UN humanitarian officials visited Kherson on Wednesday to “coordinate the humanitarian response” alongside local organizations and authorities, the body’s Office for the Coordination of Humanitarian Affairs said in a news release.  

“They said the disaster will likely get worse in the coming hours, with water levels still rising and more villages and towns being flooded,” the UN said. “This will impact people’s access to essential services and raises serious health risks.” 

Some refuse to leave

Oleksandr Prokudin, the head of the Kherson regional military administration who has been overseeing rescue efforts, said they expect water levels to “stay and accumulate for another day and then gradually decrease for another five days.”

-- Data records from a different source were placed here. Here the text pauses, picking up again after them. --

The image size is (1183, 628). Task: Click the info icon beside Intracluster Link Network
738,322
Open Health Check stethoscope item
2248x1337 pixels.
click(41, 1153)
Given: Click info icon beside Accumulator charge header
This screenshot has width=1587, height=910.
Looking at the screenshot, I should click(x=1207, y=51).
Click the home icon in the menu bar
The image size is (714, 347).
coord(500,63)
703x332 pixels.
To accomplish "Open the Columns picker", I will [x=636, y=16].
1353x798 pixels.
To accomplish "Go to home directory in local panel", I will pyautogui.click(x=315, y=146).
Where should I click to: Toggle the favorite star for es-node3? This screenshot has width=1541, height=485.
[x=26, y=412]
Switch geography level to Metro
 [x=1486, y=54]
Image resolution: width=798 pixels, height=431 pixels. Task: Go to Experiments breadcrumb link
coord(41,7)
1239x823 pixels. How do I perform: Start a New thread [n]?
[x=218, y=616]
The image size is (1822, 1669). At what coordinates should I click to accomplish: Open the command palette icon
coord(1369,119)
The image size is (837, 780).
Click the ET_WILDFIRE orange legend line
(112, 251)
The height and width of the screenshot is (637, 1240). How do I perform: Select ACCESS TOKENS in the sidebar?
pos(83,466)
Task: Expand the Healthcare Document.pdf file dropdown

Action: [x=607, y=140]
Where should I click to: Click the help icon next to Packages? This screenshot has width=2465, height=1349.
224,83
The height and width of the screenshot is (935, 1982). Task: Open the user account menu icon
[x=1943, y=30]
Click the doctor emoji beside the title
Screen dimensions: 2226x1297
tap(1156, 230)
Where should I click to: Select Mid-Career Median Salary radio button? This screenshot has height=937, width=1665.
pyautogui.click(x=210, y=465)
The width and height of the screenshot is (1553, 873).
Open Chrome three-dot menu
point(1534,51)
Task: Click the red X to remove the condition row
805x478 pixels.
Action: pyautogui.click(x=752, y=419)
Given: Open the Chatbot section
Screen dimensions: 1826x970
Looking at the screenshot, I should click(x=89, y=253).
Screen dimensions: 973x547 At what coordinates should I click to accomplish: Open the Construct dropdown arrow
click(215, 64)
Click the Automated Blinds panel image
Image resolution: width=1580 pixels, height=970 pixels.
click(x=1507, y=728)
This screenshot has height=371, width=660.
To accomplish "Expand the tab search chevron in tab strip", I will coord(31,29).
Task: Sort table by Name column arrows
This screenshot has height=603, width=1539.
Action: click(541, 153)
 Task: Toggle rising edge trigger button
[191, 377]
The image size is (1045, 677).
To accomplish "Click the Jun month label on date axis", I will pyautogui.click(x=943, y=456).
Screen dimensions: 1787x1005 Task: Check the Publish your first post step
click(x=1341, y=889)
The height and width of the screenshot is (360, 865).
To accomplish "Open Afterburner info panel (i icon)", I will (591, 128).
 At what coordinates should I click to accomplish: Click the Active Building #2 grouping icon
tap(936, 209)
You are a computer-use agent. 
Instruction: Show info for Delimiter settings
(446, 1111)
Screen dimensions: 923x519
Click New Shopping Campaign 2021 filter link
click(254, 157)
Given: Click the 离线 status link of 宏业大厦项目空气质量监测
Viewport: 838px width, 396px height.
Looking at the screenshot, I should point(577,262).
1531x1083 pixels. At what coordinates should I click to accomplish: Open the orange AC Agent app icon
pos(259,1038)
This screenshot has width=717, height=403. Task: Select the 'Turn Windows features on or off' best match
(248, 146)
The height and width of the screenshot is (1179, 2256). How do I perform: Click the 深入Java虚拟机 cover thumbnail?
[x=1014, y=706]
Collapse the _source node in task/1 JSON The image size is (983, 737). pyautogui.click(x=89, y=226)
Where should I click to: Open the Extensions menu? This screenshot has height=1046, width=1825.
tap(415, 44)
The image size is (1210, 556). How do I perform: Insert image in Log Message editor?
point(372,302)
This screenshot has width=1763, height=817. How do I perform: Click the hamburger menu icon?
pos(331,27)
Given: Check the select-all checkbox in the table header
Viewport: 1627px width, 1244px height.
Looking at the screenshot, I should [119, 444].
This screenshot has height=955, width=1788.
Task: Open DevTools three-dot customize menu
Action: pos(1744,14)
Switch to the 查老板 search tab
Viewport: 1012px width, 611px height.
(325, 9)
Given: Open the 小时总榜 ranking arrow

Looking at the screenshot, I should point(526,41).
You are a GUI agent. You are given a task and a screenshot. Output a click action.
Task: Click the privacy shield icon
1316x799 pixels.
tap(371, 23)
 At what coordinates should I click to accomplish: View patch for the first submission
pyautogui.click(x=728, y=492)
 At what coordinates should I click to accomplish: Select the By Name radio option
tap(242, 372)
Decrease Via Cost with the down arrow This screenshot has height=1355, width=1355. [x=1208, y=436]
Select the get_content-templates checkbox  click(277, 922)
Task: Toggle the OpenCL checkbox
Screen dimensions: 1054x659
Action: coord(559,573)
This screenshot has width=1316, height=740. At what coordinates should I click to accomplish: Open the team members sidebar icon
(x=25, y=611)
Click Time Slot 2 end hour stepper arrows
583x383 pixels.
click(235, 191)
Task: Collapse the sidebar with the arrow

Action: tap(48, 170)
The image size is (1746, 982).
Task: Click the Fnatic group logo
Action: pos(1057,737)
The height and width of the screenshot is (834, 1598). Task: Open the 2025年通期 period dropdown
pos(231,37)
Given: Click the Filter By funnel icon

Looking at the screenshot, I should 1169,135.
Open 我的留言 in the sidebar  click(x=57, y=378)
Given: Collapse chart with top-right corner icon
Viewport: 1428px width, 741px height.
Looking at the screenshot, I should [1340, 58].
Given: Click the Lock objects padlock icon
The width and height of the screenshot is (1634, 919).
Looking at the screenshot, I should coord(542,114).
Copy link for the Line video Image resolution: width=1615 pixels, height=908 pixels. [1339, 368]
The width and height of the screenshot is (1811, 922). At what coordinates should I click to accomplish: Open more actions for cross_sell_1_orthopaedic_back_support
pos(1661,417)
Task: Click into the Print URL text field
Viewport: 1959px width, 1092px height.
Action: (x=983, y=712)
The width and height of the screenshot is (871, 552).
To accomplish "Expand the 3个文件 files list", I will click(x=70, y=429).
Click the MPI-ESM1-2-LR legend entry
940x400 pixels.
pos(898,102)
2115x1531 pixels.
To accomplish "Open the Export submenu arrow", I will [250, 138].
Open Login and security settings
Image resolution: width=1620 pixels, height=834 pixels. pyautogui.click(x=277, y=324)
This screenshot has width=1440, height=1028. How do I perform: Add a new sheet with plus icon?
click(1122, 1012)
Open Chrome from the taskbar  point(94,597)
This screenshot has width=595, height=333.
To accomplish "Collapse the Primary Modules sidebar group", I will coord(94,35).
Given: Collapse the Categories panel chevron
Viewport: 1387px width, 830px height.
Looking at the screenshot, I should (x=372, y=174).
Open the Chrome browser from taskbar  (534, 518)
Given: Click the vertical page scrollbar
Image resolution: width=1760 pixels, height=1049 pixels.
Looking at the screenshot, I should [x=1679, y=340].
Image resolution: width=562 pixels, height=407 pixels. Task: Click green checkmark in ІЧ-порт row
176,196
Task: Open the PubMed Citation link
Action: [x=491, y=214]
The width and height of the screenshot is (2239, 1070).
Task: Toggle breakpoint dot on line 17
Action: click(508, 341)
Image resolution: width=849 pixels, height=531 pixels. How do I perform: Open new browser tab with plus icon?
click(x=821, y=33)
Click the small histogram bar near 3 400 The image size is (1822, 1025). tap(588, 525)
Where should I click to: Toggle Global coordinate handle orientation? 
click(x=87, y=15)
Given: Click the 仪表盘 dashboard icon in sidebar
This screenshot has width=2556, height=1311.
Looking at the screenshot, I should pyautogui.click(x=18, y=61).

At least 1,854 people have been evacuated since Tuesday as rescue efforts to free people from their flooded homes in Ukrainian-controlled Kherson continued throughout Wednesday, Ukraine’s Ministry of Internal Affairs said.

The ministry said it was also looking for ways to evacuate citizens from the Russian occupied-eastern bank of the Dnipro River.

“We are trying to do it as quickly as possible. We are hampered by a strong current and shelling by the Russian military,” said Internal Affairs Minister Ihor Klymenko.

Conditions for residents in flooded areas are dire, with “hundreds of thousands of people left without normal access to drinking water,” Zelensky said.

The city of Kherson was under Russian occupation for eight months and continues to face shelling from Russian forces on the other side of the river.

Despite the threats from floods and shelling, aid workers told CNN some residents are determined to stay in their flooded homes rather than be evacuated.

Many of them are elderly and some have experienced more than a year of conflict or have recently returned to their homes and are “less willing to leave because of flooding,” said Selena Kozakijevic, Ukraine area manager CARE.

Kozakijevic said some of the local partners CARE has been working with have received calls from people in occupied areas saying they are struggling to find assistance and requesting support.

“Unfortunately, the left bank of the river is not accessible from the right side and this is the primary reason why, from the Ukrainian-controlled areas, the assistance at the moment is not passing to the other side,” she said.